In 1964, Malcolm made a pilgrimage to Mecca, Saudi Arabia that changed his life. He met people of all races that shared the same beliefs and treated each other as equals, and he took what he saw back to America. There he began to deliver a message directed towards all races: a message of hope and a better future. Malcolm renounced Elijah Muhammad, and as time passed, the relationship between the two continued to worsen. Several assassinations were attempted by the NOI, and Malcolm’s home was burned, although his family did manage to escape with their lives.
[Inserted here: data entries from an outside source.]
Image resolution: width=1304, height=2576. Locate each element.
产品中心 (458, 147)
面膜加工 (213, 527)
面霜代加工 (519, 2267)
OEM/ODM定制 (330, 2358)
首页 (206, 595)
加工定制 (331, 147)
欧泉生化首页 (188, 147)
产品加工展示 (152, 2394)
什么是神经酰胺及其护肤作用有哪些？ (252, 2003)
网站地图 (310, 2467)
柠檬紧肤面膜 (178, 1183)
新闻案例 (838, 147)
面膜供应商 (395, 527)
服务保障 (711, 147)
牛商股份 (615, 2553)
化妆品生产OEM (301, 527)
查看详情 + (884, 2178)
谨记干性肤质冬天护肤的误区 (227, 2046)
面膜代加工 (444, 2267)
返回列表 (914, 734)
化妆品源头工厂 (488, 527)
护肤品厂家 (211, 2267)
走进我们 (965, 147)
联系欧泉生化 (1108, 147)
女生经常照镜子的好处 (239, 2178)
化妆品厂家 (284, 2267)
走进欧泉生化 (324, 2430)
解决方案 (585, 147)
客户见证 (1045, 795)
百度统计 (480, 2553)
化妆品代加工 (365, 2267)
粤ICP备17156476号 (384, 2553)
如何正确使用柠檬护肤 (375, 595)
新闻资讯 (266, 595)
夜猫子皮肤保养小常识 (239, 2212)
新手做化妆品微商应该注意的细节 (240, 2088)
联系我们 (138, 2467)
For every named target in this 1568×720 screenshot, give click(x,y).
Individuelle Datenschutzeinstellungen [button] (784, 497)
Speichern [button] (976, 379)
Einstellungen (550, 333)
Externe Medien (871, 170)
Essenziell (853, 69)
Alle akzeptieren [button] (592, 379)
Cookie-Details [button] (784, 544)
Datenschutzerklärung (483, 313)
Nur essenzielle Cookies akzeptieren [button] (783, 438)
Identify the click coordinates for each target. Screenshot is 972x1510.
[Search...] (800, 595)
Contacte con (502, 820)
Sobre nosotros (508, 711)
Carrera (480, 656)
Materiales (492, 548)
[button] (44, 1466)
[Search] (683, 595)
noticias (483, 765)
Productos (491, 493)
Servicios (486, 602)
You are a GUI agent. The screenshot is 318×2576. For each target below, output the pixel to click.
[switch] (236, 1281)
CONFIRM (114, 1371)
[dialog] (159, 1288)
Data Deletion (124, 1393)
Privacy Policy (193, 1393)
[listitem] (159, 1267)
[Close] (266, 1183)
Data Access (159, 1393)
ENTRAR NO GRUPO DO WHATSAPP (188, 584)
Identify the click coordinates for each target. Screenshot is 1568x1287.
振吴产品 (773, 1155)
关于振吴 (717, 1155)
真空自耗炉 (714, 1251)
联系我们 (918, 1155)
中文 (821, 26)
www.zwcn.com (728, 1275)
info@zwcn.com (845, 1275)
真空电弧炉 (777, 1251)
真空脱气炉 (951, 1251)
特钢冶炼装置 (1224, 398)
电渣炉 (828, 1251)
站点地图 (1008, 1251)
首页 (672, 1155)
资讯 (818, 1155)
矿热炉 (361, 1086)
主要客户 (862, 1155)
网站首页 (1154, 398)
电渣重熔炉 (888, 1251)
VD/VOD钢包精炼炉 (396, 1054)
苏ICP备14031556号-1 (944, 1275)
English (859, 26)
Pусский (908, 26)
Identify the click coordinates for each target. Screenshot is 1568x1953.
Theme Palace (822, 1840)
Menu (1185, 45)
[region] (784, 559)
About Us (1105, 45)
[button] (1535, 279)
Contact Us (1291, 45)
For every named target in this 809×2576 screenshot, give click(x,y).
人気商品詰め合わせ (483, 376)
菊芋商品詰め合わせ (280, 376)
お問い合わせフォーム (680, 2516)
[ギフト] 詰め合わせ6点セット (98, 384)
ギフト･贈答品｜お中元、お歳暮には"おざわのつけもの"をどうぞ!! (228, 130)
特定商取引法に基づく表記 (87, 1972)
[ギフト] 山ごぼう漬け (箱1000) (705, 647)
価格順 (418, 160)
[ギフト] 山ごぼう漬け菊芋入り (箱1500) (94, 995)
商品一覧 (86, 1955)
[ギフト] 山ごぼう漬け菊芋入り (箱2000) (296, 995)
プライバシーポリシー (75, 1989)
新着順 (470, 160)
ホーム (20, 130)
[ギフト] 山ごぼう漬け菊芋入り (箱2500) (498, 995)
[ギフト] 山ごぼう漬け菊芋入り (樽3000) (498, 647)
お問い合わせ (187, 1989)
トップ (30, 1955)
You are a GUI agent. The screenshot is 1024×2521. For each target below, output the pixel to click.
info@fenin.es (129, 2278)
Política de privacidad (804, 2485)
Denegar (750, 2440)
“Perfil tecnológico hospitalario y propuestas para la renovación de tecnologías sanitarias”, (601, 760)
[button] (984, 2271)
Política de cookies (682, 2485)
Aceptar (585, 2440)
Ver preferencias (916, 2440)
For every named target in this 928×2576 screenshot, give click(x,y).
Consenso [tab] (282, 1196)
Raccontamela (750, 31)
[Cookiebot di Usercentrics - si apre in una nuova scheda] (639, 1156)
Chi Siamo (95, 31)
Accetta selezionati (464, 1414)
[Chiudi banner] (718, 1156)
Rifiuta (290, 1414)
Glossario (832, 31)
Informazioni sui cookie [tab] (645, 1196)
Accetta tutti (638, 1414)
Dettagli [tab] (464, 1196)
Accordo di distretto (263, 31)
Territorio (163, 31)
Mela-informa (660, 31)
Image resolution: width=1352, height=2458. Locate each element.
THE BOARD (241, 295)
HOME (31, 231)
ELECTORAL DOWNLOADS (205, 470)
On February 21, 1965, an assassination attempt finally proved to be more than an attempt. Malcolm X was dragged onstage before an appearance at Manhattan’s Audubon Ballroom, and shot fifteen times by three NOI members in front of the waiting audience. Malcolm X was declared dead at 39 years of age at Columbia Presbyterian Hospital. More than 30,000 people attended his funeral, with 1,500 packing into the Faith Temple Church of God in Christ. Malcolm’s friends took the shovels from the hired gravediggers and dug his grave themselves. Malcolm’s wife Betty gave birth to his twin daughters later that year. They never knew their father.
Many say that if he had not been killed, Malcolm X would have lived to be one of the greatest civil rights leaders of all time. They say he would have become more than just a radical, but a voice of truth to lead America into the future. However, Malcolm was not just a radical. Yes, some of views were a little one-sided, and some of his ideas may have been sort of crazy. However, in the last year of his life, during a pilgrimage to a sacred place, Malcolm realized something: people could work together, violence was not the only answer, and there was hope for the future. Malcolm conveyed this message to America during the remainder of his life. A great leader of his time that pushed for change to better the lives of many, Malcolm X may not have always had the right methods, but his goals were always right on target.
"Biography of Malcolm X." Africa Within. Web. 29 Oct. 2009.